**What you will do**:
1. Decide whether each statement agrees with the forum thread about AT&T equipment. For each, answer yes or no and quote the deciding words of the forum thread: (a) The Motorola modem model 2210 is described as a way to connect a single computer to the Internet. (b) The person asking had already signed up for AT&T's service. (c) 95Viper mentions the Netopia Wi-Fi Business Router Model 3347 as an option.
2. Please copy out the records line for line, starting at the line containing "Task: Click the red 61.58% decline badge" and continuing through the end of the records, with both the first and last lines included.

**Quoted passage**:
# AT&T modem or wireless gateway



## infocus (May 27, 2010)

Anyone know if I can attach two computers up to AT&T's newest modem or will I need Their gateway for that.Their online help is no help at all.....Thanks


----------



## eidairaman1 (May 27, 2010)

can you provide us a few links to the specific equipment you have so we can help you that much better please?


----------



## infocus (May 27, 2010)

Thats the problem I haven't signed up for their service yet,and have been given a choice of the two.Their asking which one I prefer ,and I tried to explain to them that I'm not privy to their equipment............


----------



## 95Viper (May 27, 2010)

Which two?

Is this any of them?  Gateways/Routers/Modems


----------



## infocus (May 27, 2010)

Yes,the 2 wire gateway 2701hg-b  or  the Motorola modem model 2210


----------



## 95Viper (May 27, 2010)

Well, the 2210 tells you right on the page:"Motorola DSL Modem Model 2210 
For AT&T DSL services. Low cost solution to connect a single computer to the Internet."  
So that won't work for what you want.

Either, the 2Wire DSL Gateway Model 2701HG-B or, if they will let you have it, the Netopia Wi-Fi Business Router Model 3347.


----------



## ktr (May 27, 2010)

You want to get the 2Wire gateway. It's is a good router, but the one I had burnt out in about an year. Also, you can consider this gateway: NETGEAR DGND3300-100NAS USB RangeMax Dual Band Wir...


----------



## infocus (May 27, 2010)

Thanks,you've answered my question.I just found out the 2 wire gateway is of  faster, higher quality than the Motorola modem.So I'll stick with that....


----------

**Data listing**:
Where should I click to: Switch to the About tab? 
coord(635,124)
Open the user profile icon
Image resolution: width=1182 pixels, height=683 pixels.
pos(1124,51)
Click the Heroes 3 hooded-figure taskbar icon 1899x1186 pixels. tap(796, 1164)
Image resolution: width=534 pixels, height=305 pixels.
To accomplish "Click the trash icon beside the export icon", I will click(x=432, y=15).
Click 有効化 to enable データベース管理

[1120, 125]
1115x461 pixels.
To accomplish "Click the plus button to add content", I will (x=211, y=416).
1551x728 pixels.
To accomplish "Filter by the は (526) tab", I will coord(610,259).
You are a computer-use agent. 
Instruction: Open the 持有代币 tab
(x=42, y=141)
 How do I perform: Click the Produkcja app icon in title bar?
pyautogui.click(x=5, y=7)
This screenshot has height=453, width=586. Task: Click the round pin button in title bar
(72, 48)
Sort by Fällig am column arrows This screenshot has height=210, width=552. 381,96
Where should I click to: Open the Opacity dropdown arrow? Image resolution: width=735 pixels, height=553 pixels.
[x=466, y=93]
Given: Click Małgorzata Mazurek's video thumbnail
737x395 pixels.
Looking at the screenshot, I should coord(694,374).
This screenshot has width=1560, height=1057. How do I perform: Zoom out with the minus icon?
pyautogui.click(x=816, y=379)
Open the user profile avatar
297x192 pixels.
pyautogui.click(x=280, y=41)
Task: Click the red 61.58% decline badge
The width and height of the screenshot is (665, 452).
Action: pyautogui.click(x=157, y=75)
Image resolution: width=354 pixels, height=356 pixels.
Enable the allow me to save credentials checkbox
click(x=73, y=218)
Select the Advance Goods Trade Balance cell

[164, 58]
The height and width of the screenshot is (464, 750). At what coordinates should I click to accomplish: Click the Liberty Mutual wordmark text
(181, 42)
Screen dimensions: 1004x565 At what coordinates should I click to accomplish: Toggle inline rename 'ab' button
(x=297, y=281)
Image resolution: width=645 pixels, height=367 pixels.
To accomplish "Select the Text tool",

**Answers by task**:
1.
(a) Yes: "Low cost solution to connect a single computer to the Internet."
(b) No: "I haven't signed up for their service yet"
(c) Yes: "if they will let you have it, the Netopia Wi-Fi Business Router Model 3347."

2.
Task: Click the red 61.58% decline badge
The width and height of the screenshot is (665, 452).
Action: pyautogui.click(x=157, y=75)
Image resolution: width=354 pixels, height=356 pixels.
Enable the allow me to save credentials checkbox
click(x=73, y=218)
Select the Advance Goods Trade Balance cell

[164, 58]
The height and width of the screenshot is (464, 750). At what coordinates should I click to accomplish: Click the Liberty Mutual wordmark text
(181, 42)
Screen dimensions: 1004x565 At what coordinates should I click to accomplish: Toggle inline rename 'ab' button
(x=297, y=281)
Image resolution: width=645 pixels, height=367 pixels.
To accomplish "Select the Text tool",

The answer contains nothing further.